От этого малого, но хорошего дела на душе стало спокойнее. Да и вообще тут, в Александровке, он чувствует себя куда лучше, чем в Кремле, где всё напоминает о мороках детства, а каждый угол смердит страхом. А главное – в Александровке нет скопищ людей, кои с годами стали пугать, злить и раздражать, – а раньше упивался властью, порой, правда, искренне недоумевая, почему все подчиняются его слову? И казнят, и умирают, и ходят в походы, и женятся по его приказу, даже без слов, токмо по движению бровей. Да будь он на их местах, давно бы такому кровососному зверю глотку где-нибудь на большой дороге перегрыз и царский обоз с казной в леса увёл. А они – нет, скачут вокруг колымаг, охраняют, служат…
У Ваняты Шигоны все шурья казнены, а он мне верен по гроб! У князя Свирида Муромского опришники устроили в доме погром, перенасилили дочерей, у сыновей отрезали муде и запихнули в рот князю, от чего тот задохся, – а племянник его Васята в покорных слугах у меня! Я бы отмстил, как отомстил проклятым Шуйским и иже с ними! А эти – нет, молчат, пятки лижут, даже не жалуются!

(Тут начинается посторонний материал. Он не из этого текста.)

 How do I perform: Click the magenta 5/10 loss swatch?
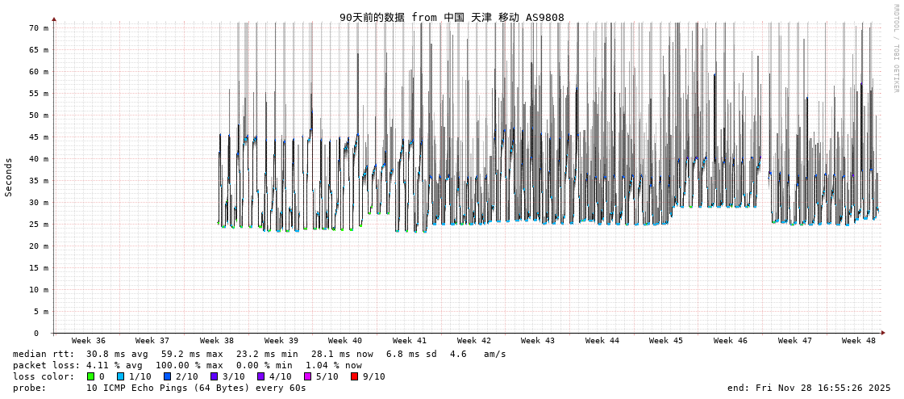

Так думал – и вдруг перепугался: а ну все в один день по сговору перестанут повиноваться?! Как в том сне, что посещает его: он кричит, разоряется, приказывает, аж пена с губ летит, а людишки стоят – и хоть бы хны, только в усы ухмыляются, бороды оглаживают, в затылках чешут, потом зады показывают и уходят, а он остаётся один, с разинутым в крике ртом…
Ну, всё. Иноземцев принял, а свои пусть или уезжают, или ждут – не сахарные, не растают.
Высунулся в окно и велел нескольким оробевшим шептунам-боярам из Думы, куковавшим возле крыльца, отправляться обратно в Москву:
– У вас, глупендяев, в Кремле свой царь, Семион Бекбулатович, а я тут при чём? Пошли прочь! Не до вас!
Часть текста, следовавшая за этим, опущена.